Records provided Start Marker

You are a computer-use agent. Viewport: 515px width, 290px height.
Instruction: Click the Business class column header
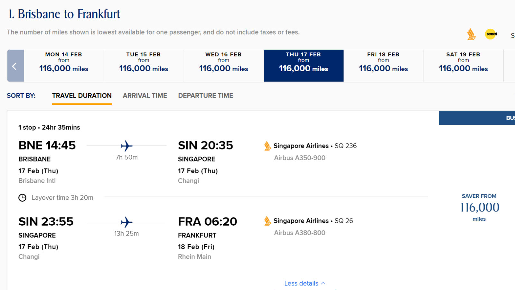(477, 118)
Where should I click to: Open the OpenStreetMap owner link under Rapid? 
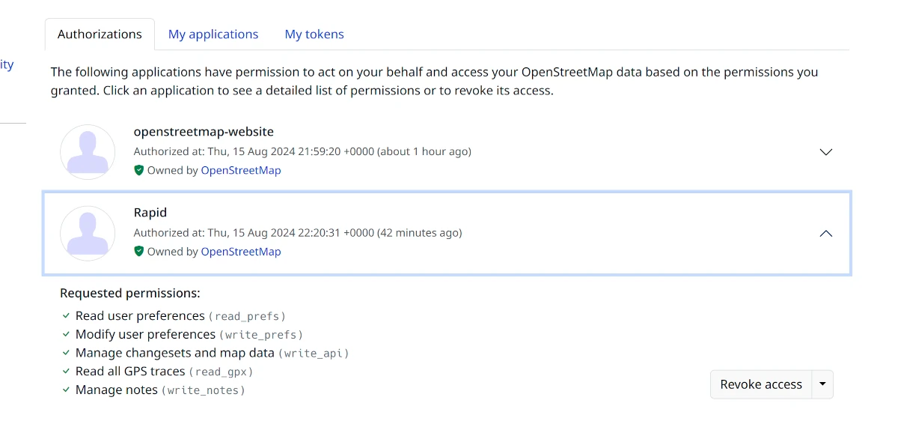pos(241,252)
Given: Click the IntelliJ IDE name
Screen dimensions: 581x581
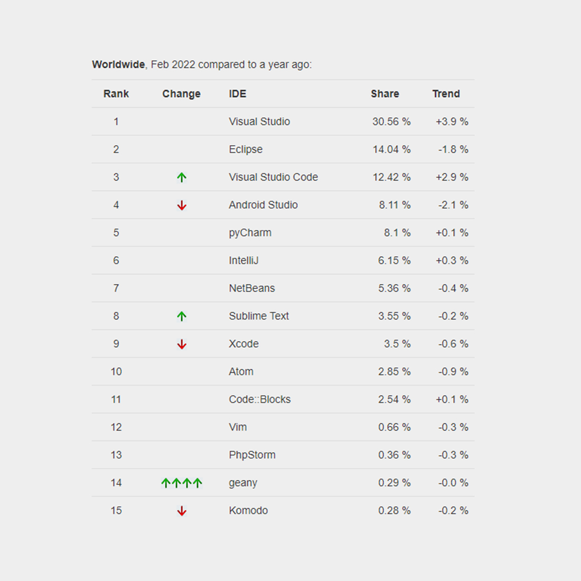Looking at the screenshot, I should tap(243, 260).
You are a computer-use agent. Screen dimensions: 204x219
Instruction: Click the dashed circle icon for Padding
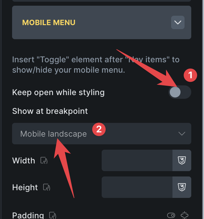[x=185, y=215]
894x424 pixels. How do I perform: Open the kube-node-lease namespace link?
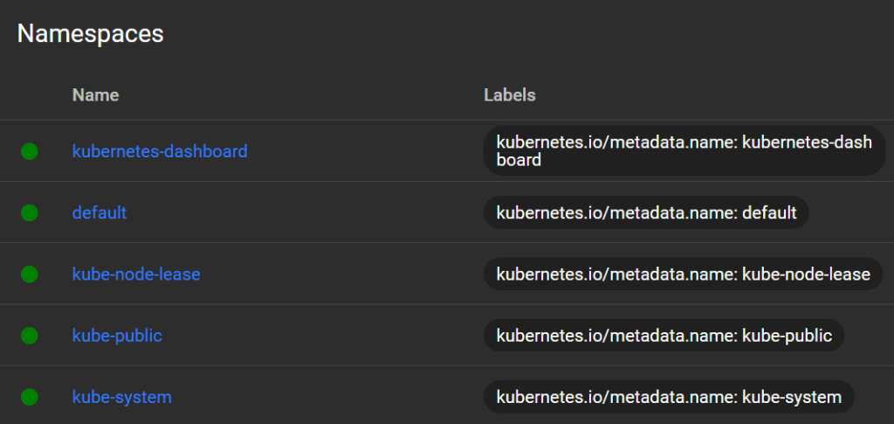pyautogui.click(x=136, y=275)
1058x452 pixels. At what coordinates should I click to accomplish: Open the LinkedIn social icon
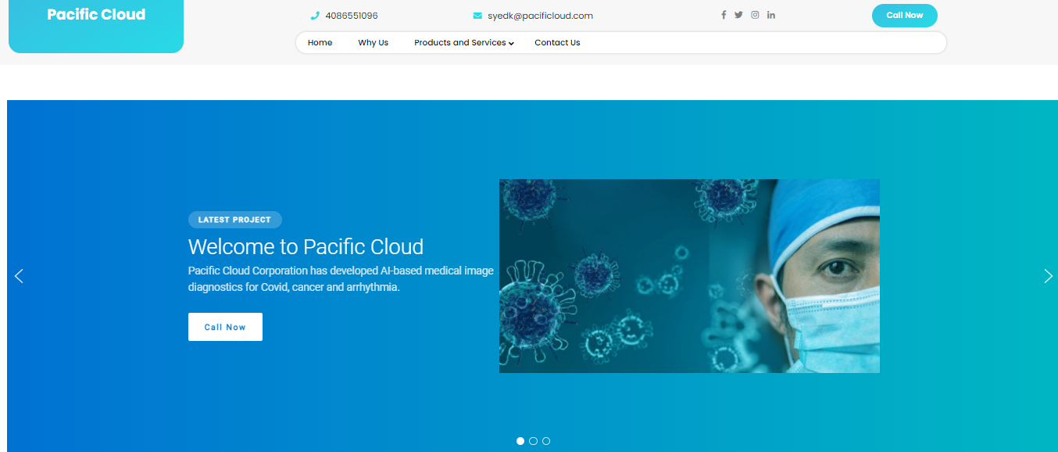click(x=770, y=14)
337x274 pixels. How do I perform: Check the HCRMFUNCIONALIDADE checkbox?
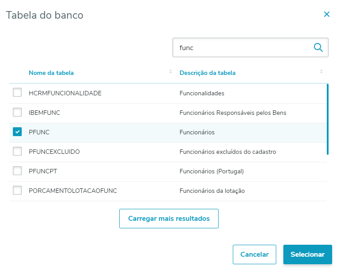pos(17,93)
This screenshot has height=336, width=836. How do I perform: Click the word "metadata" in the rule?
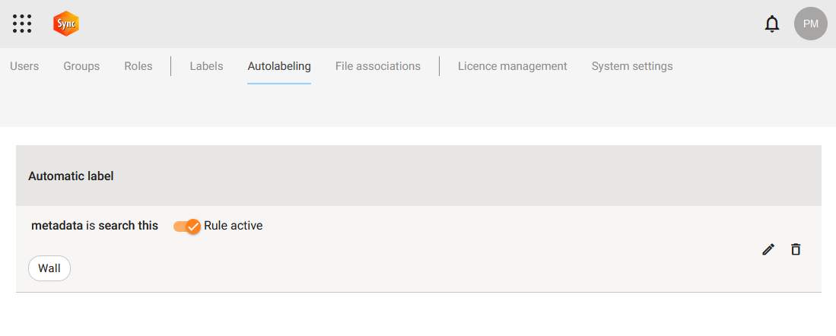click(x=57, y=226)
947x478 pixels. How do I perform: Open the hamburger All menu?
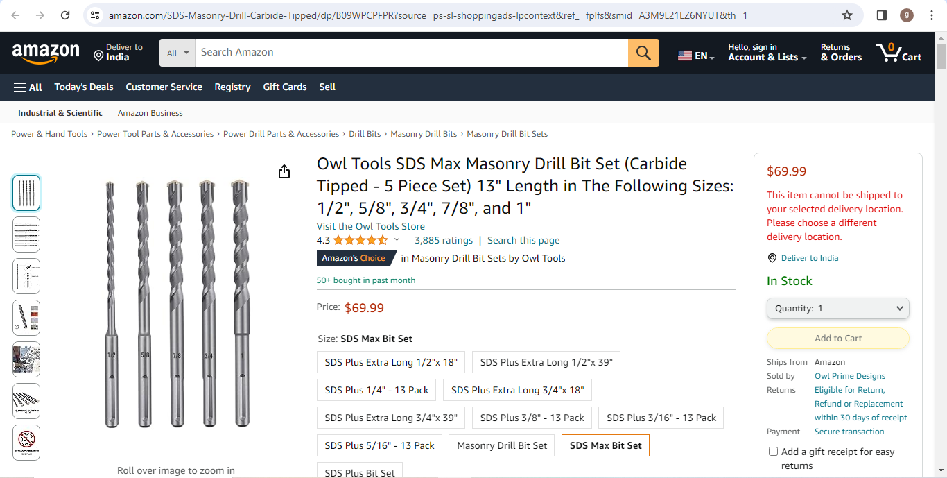pos(27,87)

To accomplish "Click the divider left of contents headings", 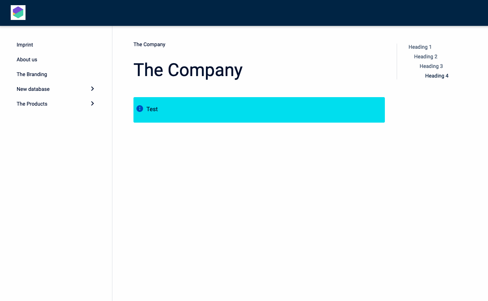I will [x=397, y=61].
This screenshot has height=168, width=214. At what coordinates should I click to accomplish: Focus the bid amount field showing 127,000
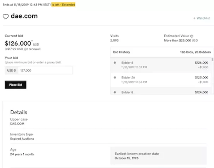(45, 70)
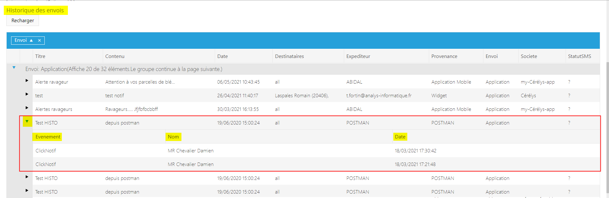Sort by the Titre column header
Screen dimensions: 609x198
pyautogui.click(x=40, y=56)
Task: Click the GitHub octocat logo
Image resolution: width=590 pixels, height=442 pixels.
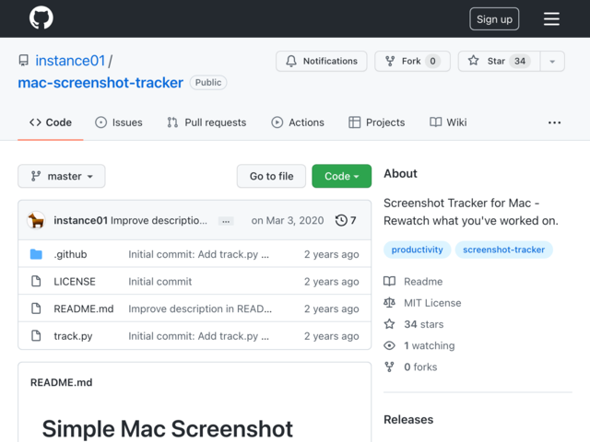Action: (41, 17)
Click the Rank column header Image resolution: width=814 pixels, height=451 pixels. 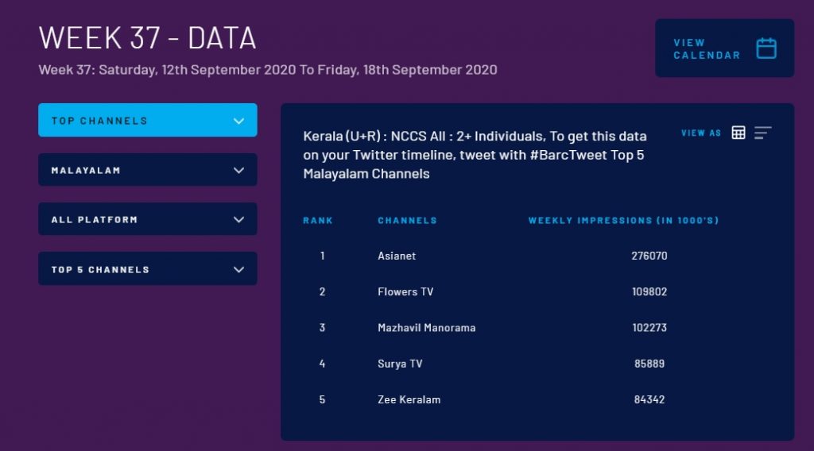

Records provided End Marker

▶ _Work request_
Filter the entries above down to the lines containing the word "agent".

▶ _Finished exercise_
You are a computer-use agent. Viewport: 515px width, 290px height.
You are a computer-use agent. Screen dimensions: 204x219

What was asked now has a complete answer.